#### Records to process ####

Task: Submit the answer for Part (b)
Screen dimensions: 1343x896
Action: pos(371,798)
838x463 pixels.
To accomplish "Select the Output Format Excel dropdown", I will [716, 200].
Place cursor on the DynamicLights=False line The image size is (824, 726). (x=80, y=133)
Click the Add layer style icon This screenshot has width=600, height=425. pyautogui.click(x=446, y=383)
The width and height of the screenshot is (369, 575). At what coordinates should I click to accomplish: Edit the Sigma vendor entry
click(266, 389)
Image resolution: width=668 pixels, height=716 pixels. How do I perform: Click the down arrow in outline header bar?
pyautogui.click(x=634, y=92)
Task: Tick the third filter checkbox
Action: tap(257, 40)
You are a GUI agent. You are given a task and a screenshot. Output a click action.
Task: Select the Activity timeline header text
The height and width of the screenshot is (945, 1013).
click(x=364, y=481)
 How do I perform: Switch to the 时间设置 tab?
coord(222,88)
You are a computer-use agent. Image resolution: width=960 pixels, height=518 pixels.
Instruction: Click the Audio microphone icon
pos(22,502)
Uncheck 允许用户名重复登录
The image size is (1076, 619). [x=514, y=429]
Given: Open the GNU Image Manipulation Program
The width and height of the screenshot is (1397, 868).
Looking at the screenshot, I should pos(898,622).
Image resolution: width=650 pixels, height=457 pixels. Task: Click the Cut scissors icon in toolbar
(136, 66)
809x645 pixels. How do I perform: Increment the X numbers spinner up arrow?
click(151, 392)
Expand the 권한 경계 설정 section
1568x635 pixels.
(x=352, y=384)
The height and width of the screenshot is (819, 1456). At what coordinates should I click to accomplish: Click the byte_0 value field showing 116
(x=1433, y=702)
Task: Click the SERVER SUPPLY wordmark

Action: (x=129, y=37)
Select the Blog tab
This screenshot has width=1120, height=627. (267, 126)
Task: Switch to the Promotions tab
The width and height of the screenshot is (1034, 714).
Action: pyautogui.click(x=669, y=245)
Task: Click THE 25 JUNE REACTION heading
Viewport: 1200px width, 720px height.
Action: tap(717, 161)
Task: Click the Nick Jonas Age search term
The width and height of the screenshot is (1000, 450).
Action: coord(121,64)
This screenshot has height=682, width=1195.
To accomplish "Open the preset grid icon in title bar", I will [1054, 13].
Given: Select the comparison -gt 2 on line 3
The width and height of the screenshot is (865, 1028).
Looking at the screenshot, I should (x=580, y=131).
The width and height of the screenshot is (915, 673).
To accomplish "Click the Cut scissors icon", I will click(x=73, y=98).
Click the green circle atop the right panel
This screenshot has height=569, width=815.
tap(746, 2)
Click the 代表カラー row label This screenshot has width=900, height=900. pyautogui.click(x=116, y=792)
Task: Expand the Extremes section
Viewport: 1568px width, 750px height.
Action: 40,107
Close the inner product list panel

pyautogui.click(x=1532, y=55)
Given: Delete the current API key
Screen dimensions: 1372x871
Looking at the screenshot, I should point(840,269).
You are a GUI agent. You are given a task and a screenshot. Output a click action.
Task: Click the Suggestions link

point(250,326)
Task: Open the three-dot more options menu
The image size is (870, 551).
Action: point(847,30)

####

* [Exercise objective]
Quote all of the records above word for word, with nothing changed.

* [Solution]
Task: Submit the answer for Part (b)
Screen dimensions: 1343x896
Action: pos(371,798)
838x463 pixels.
To accomplish "Select the Output Format Excel dropdown", I will [716, 200].
Place cursor on the DynamicLights=False line The image size is (824, 726). (x=80, y=133)
Click the Add layer style icon This screenshot has width=600, height=425. pyautogui.click(x=446, y=383)
The width and height of the screenshot is (369, 575). At what coordinates should I click to accomplish: Edit the Sigma vendor entry
click(266, 389)
Image resolution: width=668 pixels, height=716 pixels. How do I perform: Click the down arrow in outline header bar?
pyautogui.click(x=634, y=92)
Task: Tick the third filter checkbox
Action: tap(257, 40)
You are a GUI agent. You are given a task and a screenshot. Output a click action.
Task: Select the Activity timeline header text
The height and width of the screenshot is (945, 1013).
click(x=364, y=481)
 How do I perform: Switch to the 时间设置 tab?
coord(222,88)
You are a computer-use agent. Image resolution: width=960 pixels, height=518 pixels.
Instruction: Click the Audio microphone icon
pos(22,502)
Uncheck 允许用户名重复登录
The image size is (1076, 619). [x=514, y=429]
Given: Open the GNU Image Manipulation Program
The width and height of the screenshot is (1397, 868).
Looking at the screenshot, I should pos(898,622).
Image resolution: width=650 pixels, height=457 pixels. Task: Click the Cut scissors icon in toolbar
(136, 66)
809x645 pixels. How do I perform: Increment the X numbers spinner up arrow?
click(151, 392)
Expand the 권한 경계 설정 section
1568x635 pixels.
(x=352, y=384)
The height and width of the screenshot is (819, 1456). At what coordinates should I click to accomplish: Click the byte_0 value field showing 116
(x=1433, y=702)
Task: Click the SERVER SUPPLY wordmark

Action: (x=129, y=37)
Select the Blog tab
This screenshot has width=1120, height=627. (267, 126)
Task: Switch to the Promotions tab
The width and height of the screenshot is (1034, 714).
Action: pyautogui.click(x=669, y=245)
Task: Click THE 25 JUNE REACTION heading
Viewport: 1200px width, 720px height.
Action: tap(717, 161)
Task: Click the Nick Jonas Age search term
The width and height of the screenshot is (1000, 450).
Action: coord(121,64)
This screenshot has height=682, width=1195.
To accomplish "Open the preset grid icon in title bar", I will [1054, 13].
Given: Select the comparison -gt 2 on line 3
The width and height of the screenshot is (865, 1028).
Looking at the screenshot, I should (x=580, y=131).
The width and height of the screenshot is (915, 673).
To accomplish "Click the Cut scissors icon", I will click(x=73, y=98).
Click the green circle atop the right panel
This screenshot has height=569, width=815.
tap(746, 2)
Click the 代表カラー row label This screenshot has width=900, height=900. pyautogui.click(x=116, y=792)
Task: Expand the Extremes section
Viewport: 1568px width, 750px height.
Action: 40,107
Close the inner product list panel

pyautogui.click(x=1532, y=55)
Given: Delete the current API key
Screen dimensions: 1372x871
Looking at the screenshot, I should point(840,269).
You are a GUI agent. You are given a task and a screenshot. Output a click action.
Task: Click the Suggestions link

point(250,326)
Task: Open the three-dot more options menu
The image size is (870, 551).
Action: point(847,30)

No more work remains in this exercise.